Grazie alla legge n. 142 dell’8 giugno 1990 si decise che i Comuni avevano la facoltà di disciplinare la valorizzazione delle attività agricole e alimentari tradizionali presenti nella propria realtà. Grazie alle numerose persone e associazioni che si sono battute per molti anni, si è arrivati alla legge Costituzionale n. 3 pubblicata sulla Gazzetta Ufficiale il 18 ottobre 2001; essa delega ai Comuni il potere di emettere regole in campo agricolo e, da quella data, è stato segnalato il diffondersi di Comuni, che hanno iniziato a deliberare una o più Denominazioni Comunali.
L’istituzione di queste forme di tutela richiede un lavoro di documentazione, ricerca storica e creazione di un disciplinare di produzione. Viene fatto a livello comunale e permette la codifica e raccolta, nonchè la valorizzazione e narrazione di prodotti e ricette con radici in un determinato territorio. Richiede anche la collaborazione di tutti i protagonisti del territorio in cui si inserisce, dagli amministratori fino ai produttori, ma anche ai commercianti: tutti uniti in un’attività virtuosa. La finalità risiede nella promozione del territorio, delle sue attività, ma anche nella promozione di attività culturali e conviviali che rendono vivo il paese e la sua comunità. Tutto qusto potrebbe anche riportare le famose sagre al loro scopo originale, invece di essere ormai mere occasioni di business per pochi.

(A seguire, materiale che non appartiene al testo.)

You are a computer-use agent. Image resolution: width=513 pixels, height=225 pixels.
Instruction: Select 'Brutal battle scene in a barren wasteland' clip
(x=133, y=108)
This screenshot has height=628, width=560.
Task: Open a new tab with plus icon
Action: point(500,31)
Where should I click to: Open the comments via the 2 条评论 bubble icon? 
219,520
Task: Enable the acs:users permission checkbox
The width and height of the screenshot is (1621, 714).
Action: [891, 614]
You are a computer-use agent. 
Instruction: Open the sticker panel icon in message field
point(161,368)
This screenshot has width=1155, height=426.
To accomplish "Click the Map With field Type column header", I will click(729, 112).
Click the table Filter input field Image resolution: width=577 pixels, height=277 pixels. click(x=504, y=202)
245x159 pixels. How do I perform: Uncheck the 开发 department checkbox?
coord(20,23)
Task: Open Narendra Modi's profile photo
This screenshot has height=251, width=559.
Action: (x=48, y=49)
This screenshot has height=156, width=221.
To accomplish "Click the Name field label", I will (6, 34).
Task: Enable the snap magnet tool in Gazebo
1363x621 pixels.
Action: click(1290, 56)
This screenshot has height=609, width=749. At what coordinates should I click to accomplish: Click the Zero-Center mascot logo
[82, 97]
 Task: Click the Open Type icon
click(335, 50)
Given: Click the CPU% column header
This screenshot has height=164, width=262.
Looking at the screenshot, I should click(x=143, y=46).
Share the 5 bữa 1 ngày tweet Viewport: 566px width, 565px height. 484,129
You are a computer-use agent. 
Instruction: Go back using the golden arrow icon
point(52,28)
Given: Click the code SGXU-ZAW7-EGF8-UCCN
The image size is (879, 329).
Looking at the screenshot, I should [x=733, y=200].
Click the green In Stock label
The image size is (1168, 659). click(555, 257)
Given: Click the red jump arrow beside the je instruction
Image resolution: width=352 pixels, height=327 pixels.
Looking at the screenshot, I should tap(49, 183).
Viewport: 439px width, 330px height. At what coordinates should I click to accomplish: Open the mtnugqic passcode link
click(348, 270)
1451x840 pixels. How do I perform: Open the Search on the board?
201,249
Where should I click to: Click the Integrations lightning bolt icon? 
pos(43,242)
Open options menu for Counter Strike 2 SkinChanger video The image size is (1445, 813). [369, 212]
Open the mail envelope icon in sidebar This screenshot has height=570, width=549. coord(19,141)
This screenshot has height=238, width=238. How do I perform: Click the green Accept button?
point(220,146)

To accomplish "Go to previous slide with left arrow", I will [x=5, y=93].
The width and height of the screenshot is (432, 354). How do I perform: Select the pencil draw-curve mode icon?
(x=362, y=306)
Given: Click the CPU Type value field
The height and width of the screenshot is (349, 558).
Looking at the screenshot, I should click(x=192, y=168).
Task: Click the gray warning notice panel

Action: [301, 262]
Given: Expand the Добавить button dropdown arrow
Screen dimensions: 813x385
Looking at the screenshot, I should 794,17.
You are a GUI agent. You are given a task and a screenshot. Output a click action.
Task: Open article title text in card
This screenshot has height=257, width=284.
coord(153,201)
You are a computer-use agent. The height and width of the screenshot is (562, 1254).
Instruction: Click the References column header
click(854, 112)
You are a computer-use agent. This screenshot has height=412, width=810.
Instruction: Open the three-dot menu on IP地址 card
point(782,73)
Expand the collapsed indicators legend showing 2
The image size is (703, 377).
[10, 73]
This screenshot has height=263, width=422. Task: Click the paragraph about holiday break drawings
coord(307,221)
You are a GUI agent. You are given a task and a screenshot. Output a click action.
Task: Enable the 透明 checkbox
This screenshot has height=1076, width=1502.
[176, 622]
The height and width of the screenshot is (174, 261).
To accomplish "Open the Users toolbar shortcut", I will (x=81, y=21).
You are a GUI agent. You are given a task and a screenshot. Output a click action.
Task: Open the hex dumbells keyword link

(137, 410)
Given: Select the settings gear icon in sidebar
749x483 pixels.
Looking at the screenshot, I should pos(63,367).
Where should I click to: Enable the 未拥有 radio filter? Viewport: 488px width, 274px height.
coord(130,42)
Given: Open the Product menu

Parlo di Denominazioni Comunali perchè in bergamasca, solo negli utlimi anni ne sono nate diverse e alcune sono in corso di valutazione. Attualmente in provincia d Bergamo ne esistono 7: il Mais Rostrato rosso di Rovetta De.Co., il Mais Spinato di Gandino De.Co., la Patata di Martinengo De.Co., la budelina De.Co. di Covo, il raviolo nostrano De.Co. sempre a Covo, la polpetta di Vidalengo De.Co. e il neonato salame De.Co. di Caravaggio. Sul confine provinciale abbiamo il famoso asparago rosa De.Co. di Mezzago (MB), ma anche la ret De.Co. di Capriolo (Bs). La provincia di Brescia invece ne è davvero ricca: dal Biscotto di Pozzolengo De.Co. al Casoncello De.Co. di Barbariga, il Casoncello di Pontoglio De.Co., il Chisol so la gradela De.Co. di Pozzolengo, la Chisöla de Bùren De.Co.,la Farina di Barbariga De.Co., Fatulì De.Co, il Formaggio Case di Viso De.Co., gli Gnoc de la Cua De.Co., gli Gnocchi di Gottolengo De.Co., la Grappa De.Co. di Gussago, il Lampone di Lozio De.Co., i Marroni della Valle del Garza De.Co., il Miele di tiglio di Quinzano De.Co., la Patata di Gottolengo De.Co.Salame di Gottolengo De.Co., il Salame morenico De.Co., la Salsiccia di castrato di Breno De.Co., la Spongada di Breno De.Co., la Torta secca di Carpenedolo De.Co., i Tortelli di zucca di Gottolengo De.Co..
Nela speranza che queste non siano parole vane, noi di Con-Dire ci prendiamo la responsabilità di continuare ad impegnarci nel promuovere una diversa narrazione enogastronomica, rispetto alle tendenze attuali e degli ultimi anni.
Ci poniamo al fianco con tutte le nostre competenze e la nostra professionalità a chi deciderà di impegnarsi in questa direzione: siano agricoltori, produttori, artigiani, ristoratori, associazioni di categoria, amministrazioni comunali, enti.
PER UN’ALTRA NARRAZIONE GASTRONOMICA e UNA VERA VALORIZZAZIONE DELLE PRODUZIONI AGROALIMENTARI.